L’alba democratica tunisina non si riduce, ovviamente, a questo: la migliore intellighenzia del Paese preme per un definitivo superamento dell’impasse. Tuttavia, nessuno è scevro da responsabilità. Non il Governo semiconfessionale di Ennahda, impossibilitato ad operare dal ritiro (aventiniano) dei deputati d’opposizione, all’indomani del caso Brahimi, e ciononostante indisponibile ad un accordo che comporti una effettiva cessione di potere. Non il presidente Marzouki, incapace di mediare, per via di un’eccessiva esposizione che, a detta di molti, riflette un personale interesse alla rielezione. Non le forze laiche: così frammentate e fatue da richiedere la supplenza, in fase di trattative, dell’U.G.T.T., l’apprezzato e potente sindacato, retto da Houcine Abbasi. Neppure quella borghesia intellettuale tunisina, che non riesce a rendersi protagonista efficace del cambiamento. Un mix esplosivo.

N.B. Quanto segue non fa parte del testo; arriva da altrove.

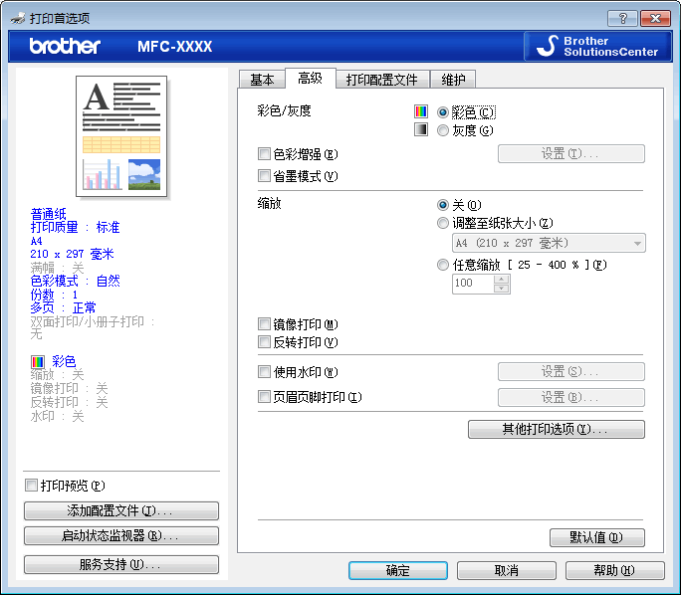Toggle the 省墨模式 checkbox
Image resolution: width=681 pixels, height=595 pixels.
point(264,176)
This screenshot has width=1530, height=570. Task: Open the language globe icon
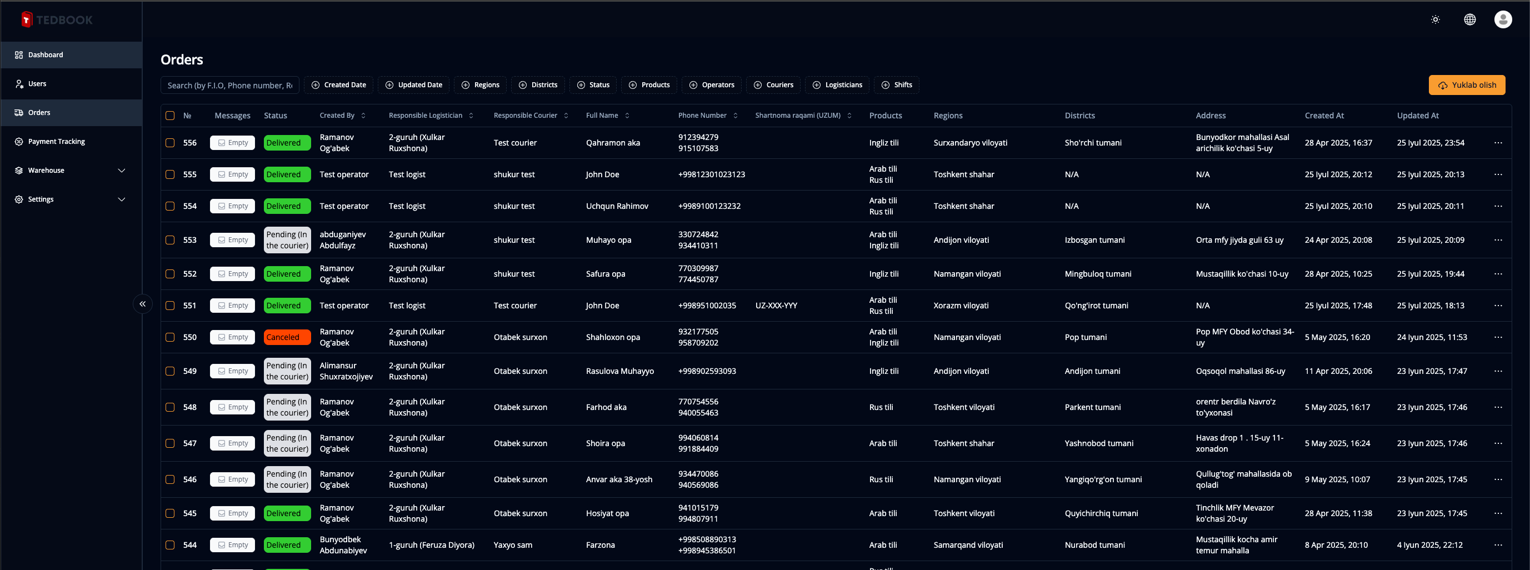[1469, 20]
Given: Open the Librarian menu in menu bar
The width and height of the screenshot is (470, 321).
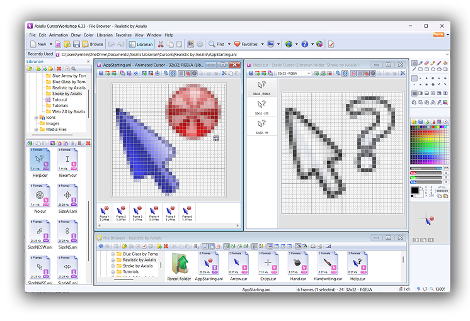Looking at the screenshot, I should click(x=104, y=35).
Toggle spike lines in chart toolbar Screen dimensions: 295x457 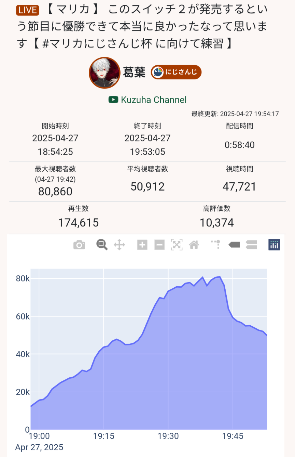tap(215, 244)
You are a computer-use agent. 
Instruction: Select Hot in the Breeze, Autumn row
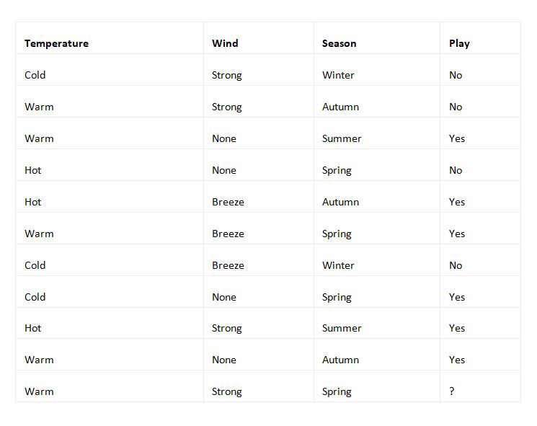pyautogui.click(x=33, y=202)
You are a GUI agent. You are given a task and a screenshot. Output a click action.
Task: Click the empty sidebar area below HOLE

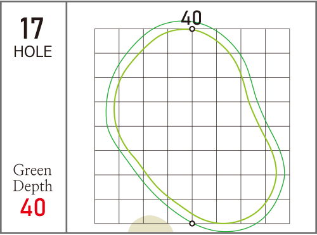33,110
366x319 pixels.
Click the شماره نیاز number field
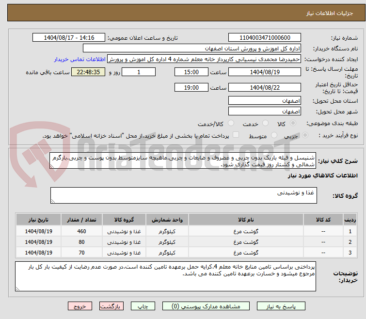(x=264, y=38)
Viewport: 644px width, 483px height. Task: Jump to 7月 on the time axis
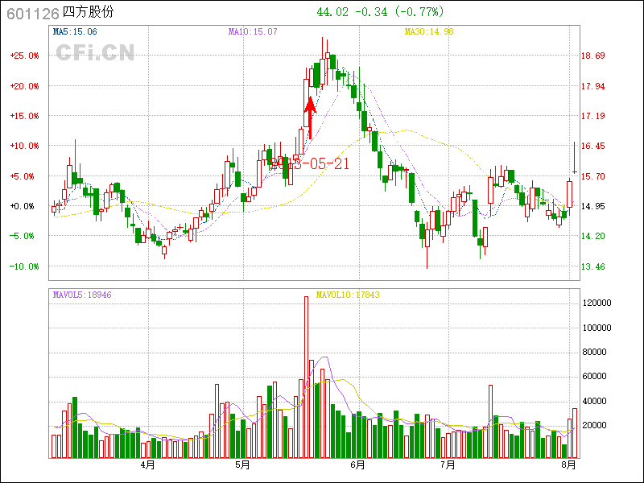[x=448, y=465]
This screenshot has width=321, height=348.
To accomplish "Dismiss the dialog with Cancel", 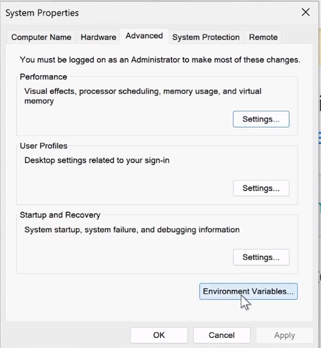I will pyautogui.click(x=221, y=335).
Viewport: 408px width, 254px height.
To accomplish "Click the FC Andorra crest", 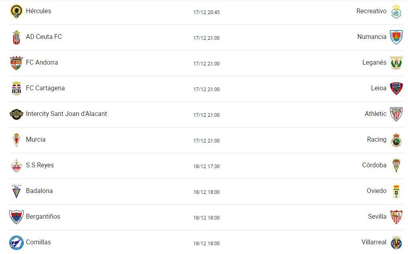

Una situazione tanto più preoccupante, se si considera il contesto entro cui viene ad operare: un ambiente sociale caratterizzato da un radicato disamore per le regole, aggravato da un malinteso senso di libertà, dai contorni quasi anarchici. Una tangibile incuria, che mina il funzionamento macchina civile: dalle piccole opere di manutenzione, alle grandi strategie di programmazione amministrativa. Un approccio nei confronti delle opinioni altrui, che manca di prospettiva laica, negando legittimità alle posizioni diverse, a danno di una serena e pacifica convivenza. Mancano, in definitiva, i pilastri sui quali si fonda l’edificio democratico: rispetto delle norme e accettazione del diverso da sé. Occorre cominciare da qui.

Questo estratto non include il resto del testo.